I was under the assumption that the entire reason updateasync exists was to prevent race conditions. This means that if UpdateAsync() and GetAsync() were called from two different servers simultaneously at the exact same time for the same key, if UpdateAsync was received first, it would run the supplied callback in its entirety, possibly changing the value of the key, and only then would the datastore run the GetAsync() call, and return the updated value. This means as the UpdateAsync() request is being processed for a particular key, the datastore doesn’t process any other requests at the same time until UpdateAsync() finishes.

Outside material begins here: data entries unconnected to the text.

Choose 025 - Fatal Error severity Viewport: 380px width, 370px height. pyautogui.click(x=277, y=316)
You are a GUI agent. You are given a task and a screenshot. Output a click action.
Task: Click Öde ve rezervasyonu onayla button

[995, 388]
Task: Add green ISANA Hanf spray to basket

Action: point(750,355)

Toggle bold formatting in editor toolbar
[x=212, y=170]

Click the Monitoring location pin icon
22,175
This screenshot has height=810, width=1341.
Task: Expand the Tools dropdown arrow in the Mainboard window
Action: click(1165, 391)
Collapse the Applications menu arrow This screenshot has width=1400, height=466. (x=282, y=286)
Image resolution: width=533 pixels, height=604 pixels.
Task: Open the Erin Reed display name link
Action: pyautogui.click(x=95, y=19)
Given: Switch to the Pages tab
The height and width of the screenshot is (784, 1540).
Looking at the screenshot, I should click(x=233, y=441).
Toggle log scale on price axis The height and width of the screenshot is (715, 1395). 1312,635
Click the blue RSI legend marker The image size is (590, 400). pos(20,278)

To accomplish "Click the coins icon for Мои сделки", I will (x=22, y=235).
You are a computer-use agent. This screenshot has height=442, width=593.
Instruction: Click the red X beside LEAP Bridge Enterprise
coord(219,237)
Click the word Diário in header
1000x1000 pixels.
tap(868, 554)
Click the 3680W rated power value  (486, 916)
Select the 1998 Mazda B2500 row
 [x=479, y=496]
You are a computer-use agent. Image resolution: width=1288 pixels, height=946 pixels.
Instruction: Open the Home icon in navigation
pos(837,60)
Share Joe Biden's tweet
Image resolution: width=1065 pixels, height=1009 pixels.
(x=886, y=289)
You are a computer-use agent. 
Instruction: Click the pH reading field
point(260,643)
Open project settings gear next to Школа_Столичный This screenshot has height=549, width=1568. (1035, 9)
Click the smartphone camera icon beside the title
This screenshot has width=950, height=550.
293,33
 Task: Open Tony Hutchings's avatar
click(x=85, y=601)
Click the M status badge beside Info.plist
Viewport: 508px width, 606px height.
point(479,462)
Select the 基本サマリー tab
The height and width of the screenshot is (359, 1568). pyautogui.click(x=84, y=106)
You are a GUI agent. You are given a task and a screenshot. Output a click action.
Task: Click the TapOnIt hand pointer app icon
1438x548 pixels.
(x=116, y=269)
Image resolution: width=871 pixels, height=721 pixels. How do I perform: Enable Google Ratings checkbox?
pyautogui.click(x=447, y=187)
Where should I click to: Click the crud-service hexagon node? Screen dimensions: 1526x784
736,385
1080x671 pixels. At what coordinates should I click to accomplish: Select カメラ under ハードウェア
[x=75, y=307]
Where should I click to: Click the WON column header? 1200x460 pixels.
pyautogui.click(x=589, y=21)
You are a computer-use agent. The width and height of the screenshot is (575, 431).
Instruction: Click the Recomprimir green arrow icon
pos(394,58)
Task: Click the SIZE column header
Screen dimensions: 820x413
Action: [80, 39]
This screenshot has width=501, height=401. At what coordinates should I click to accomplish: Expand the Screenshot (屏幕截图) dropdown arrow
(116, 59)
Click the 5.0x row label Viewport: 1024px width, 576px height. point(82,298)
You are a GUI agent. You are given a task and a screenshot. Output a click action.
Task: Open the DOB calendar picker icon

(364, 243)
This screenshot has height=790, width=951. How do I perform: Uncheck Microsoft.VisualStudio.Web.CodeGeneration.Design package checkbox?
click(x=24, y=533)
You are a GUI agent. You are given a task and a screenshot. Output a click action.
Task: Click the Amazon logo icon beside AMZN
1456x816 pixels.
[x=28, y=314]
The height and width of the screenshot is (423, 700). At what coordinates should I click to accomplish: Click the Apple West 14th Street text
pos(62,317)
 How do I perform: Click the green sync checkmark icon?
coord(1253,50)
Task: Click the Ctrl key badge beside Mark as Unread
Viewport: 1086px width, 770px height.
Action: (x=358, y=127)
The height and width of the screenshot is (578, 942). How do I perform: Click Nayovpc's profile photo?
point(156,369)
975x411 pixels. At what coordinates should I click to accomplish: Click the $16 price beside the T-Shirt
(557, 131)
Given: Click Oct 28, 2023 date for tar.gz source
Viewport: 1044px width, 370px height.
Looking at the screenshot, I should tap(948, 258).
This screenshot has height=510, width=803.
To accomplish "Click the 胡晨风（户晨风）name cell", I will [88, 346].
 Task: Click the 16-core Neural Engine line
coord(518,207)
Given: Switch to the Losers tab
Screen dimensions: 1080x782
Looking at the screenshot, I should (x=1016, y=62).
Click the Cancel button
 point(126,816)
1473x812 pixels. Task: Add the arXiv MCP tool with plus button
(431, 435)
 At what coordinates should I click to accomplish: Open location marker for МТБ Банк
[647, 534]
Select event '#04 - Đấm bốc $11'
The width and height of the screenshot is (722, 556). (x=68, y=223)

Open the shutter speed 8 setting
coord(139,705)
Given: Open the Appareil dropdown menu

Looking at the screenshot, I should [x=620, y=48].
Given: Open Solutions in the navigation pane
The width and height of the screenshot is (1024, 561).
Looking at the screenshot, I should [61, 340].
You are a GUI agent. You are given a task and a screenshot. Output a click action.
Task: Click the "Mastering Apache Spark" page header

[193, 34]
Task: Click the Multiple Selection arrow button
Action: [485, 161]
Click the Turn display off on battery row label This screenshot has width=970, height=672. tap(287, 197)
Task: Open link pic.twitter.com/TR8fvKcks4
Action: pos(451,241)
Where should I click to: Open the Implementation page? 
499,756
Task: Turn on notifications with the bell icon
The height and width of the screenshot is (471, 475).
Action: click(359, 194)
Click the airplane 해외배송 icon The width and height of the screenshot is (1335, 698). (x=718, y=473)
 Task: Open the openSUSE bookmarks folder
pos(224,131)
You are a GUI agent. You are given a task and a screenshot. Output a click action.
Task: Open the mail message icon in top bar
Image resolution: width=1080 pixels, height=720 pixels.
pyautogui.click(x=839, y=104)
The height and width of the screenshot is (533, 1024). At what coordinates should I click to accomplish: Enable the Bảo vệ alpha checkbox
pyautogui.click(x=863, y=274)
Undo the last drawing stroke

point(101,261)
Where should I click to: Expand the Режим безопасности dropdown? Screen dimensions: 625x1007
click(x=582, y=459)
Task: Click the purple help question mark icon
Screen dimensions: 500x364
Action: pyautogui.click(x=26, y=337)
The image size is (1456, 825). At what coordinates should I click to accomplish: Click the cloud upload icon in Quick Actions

To illustrate, if the requests are processed sequentially,
Originally, the key “money” = 100
Simultaneous UpdateAsync() and GetAsync() calls, but update is received first:
update sets “money” to 200
GetAsync() reads new value and returns 200
Processed in parallel
Originally, the key “money” = 100
Simultaneous UpdateAsync() and GetAsync() calls
Update sets “money” to 200. GetAsync() returns 100.
My confusion comes from the fact that UpdateAsync() can be called multiple times “In cases where another game server updated the key in the short timespan between retrieving the key’s current value and setting the key’s value”.
If requests are processed in sequentially, then no other game servers can “update the key in the short timespan”, since when UpdateAsync() is running for a particular key, no other get or set requests can modify the value for that key while update is doing its thing.
However, since other servers can indeed modify the value while UpdateAsync is running, that means that requests are processed in parallel which opens up a whole world of headaches, edge cases, and race conditions. That also means that in the scenario above, GetAsync would return the wrong value.